◆ **What is expected**
Only the lines from the one containing "Urheilu (36, 69)" through the one containing "Read More (55, 773)" should be printed, exactly as they appear below, with both ends included.

Start of Information

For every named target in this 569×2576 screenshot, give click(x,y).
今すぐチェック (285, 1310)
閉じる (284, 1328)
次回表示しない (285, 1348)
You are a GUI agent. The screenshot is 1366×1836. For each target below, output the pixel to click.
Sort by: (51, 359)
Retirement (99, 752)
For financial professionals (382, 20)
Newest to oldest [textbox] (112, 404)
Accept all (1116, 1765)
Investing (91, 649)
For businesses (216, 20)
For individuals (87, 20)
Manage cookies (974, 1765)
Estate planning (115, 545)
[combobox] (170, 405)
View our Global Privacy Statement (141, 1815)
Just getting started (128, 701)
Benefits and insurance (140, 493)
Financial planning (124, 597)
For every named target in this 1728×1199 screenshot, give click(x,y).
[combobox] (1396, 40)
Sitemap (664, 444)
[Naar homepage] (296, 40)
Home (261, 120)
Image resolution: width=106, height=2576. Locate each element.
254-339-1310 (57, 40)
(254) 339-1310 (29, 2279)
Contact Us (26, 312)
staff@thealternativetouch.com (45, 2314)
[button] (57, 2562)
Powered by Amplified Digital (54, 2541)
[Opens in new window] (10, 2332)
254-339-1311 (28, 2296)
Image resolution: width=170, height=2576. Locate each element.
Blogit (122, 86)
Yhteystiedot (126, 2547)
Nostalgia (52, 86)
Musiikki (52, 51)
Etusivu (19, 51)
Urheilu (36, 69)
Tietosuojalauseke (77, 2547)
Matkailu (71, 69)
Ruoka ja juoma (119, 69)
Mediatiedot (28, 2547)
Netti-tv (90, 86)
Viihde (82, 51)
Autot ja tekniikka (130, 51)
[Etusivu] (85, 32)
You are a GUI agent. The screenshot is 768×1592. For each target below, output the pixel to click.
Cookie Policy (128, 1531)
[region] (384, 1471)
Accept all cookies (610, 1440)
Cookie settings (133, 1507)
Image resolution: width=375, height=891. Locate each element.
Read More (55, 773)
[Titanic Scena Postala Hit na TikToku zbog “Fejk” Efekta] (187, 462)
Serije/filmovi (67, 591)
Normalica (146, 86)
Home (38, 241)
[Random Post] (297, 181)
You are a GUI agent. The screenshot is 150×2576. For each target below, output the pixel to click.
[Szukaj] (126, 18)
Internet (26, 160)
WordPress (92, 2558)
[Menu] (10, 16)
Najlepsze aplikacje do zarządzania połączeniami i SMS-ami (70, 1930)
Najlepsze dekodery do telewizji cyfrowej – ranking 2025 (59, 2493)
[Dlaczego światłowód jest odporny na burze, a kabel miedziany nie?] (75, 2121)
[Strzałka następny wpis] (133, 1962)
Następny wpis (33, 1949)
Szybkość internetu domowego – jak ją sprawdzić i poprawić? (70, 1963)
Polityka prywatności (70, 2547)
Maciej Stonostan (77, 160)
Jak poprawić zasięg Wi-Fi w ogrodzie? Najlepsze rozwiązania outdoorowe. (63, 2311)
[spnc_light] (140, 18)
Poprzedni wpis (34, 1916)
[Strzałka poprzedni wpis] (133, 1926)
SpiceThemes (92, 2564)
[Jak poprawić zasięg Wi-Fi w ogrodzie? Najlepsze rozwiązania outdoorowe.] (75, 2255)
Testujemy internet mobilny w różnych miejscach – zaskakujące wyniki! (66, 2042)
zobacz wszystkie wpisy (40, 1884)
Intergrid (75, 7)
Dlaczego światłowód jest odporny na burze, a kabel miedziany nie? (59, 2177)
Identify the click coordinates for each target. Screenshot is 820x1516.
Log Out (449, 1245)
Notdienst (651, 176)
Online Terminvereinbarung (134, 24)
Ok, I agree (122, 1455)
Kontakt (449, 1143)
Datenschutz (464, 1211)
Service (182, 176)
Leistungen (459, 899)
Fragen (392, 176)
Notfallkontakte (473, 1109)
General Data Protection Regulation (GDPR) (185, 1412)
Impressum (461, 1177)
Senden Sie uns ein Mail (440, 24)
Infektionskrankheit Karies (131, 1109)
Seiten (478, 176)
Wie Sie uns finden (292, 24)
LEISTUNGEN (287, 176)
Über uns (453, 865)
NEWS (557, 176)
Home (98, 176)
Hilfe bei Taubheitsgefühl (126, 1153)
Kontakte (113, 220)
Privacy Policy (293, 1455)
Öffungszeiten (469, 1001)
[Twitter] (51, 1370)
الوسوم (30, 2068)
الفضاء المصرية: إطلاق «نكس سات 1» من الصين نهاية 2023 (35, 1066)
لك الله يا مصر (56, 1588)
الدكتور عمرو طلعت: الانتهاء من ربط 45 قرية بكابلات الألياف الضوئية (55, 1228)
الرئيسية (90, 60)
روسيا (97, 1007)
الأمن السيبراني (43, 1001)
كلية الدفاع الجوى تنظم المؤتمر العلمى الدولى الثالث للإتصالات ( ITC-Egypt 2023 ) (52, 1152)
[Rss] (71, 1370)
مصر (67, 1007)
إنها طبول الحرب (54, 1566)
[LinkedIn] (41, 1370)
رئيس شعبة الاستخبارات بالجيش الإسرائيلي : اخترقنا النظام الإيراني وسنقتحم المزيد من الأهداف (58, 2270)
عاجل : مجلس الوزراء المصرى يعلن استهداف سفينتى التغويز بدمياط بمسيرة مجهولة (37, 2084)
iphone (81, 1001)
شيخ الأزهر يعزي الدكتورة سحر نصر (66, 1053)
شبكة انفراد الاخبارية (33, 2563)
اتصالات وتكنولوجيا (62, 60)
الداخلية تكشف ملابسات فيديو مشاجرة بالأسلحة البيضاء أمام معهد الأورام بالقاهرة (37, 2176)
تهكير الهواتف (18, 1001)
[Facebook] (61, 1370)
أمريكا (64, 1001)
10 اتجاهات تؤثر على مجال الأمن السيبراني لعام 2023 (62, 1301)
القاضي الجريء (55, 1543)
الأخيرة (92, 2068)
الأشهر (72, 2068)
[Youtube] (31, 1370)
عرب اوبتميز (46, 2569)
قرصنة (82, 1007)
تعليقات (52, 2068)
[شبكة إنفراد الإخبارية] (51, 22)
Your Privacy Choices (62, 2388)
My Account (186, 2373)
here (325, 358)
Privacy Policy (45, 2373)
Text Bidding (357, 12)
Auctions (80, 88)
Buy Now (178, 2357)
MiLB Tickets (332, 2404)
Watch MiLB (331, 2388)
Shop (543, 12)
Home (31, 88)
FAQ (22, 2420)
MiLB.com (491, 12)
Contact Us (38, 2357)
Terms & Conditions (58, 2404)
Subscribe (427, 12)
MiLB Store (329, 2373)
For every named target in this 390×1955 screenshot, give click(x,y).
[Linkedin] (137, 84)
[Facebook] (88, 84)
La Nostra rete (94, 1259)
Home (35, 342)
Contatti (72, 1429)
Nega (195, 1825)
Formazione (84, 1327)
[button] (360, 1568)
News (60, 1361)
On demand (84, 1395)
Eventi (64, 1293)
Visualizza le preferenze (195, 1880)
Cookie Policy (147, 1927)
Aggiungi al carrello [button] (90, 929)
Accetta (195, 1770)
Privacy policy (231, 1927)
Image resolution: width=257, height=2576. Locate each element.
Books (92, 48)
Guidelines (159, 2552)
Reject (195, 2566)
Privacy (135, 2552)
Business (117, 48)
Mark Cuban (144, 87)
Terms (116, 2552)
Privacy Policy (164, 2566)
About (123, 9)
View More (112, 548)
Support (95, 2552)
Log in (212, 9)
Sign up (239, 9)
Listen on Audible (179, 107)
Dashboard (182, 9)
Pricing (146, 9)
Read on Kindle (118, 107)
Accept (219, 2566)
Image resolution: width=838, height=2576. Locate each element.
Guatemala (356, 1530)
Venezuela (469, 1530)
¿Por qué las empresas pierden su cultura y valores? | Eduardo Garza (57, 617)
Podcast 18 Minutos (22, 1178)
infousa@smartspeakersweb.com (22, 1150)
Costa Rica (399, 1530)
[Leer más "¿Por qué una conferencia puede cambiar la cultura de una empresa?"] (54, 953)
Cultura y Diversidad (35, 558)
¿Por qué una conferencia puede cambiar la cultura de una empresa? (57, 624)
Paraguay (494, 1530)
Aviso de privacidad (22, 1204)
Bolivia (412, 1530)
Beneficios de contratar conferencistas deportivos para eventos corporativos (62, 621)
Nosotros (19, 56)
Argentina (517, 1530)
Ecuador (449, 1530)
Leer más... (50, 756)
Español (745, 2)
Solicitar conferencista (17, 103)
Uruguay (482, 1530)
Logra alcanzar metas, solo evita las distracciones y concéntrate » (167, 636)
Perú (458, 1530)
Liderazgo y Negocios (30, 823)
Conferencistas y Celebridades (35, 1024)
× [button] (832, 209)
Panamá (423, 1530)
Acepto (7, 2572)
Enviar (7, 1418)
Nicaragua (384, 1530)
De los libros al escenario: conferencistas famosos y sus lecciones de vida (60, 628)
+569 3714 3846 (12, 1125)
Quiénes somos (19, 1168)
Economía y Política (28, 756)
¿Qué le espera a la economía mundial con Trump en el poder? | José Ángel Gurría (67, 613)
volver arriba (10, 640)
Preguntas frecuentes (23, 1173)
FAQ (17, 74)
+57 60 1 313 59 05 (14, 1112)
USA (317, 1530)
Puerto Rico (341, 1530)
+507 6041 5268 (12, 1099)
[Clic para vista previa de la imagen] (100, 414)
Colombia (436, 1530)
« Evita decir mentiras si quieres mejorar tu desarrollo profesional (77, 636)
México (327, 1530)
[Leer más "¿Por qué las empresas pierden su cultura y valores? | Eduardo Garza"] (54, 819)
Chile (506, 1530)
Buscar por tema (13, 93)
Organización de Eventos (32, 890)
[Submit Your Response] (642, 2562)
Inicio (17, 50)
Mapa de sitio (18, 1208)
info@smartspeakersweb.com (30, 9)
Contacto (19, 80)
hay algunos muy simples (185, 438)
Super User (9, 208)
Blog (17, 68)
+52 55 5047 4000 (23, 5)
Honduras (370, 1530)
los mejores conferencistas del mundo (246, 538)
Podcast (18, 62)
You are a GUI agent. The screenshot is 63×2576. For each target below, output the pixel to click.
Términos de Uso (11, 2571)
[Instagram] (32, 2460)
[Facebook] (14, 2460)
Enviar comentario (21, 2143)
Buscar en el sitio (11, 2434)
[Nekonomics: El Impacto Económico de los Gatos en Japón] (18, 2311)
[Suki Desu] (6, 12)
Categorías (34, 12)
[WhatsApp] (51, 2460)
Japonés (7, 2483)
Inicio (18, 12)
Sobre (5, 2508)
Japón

End of Information

◆ **Solution**
Urheilu (36, 69)
Tietosuojalauseke (77, 2547)
Matkailu (71, 69)
Ruoka ja juoma (119, 69)
Mediatiedot (28, 2547)
Netti-tv (90, 86)
Viihde (82, 51)
Autot ja tekniikka (130, 51)
[Etusivu] (85, 32)
You are a GUI agent. The screenshot is 768×1592. For each target below, output the pixel to click.
Cookie Policy (128, 1531)
[region] (384, 1471)
Accept all cookies (610, 1440)
Cookie settings (133, 1507)
Image resolution: width=375, height=891. Locate each element.
Read More (55, 773)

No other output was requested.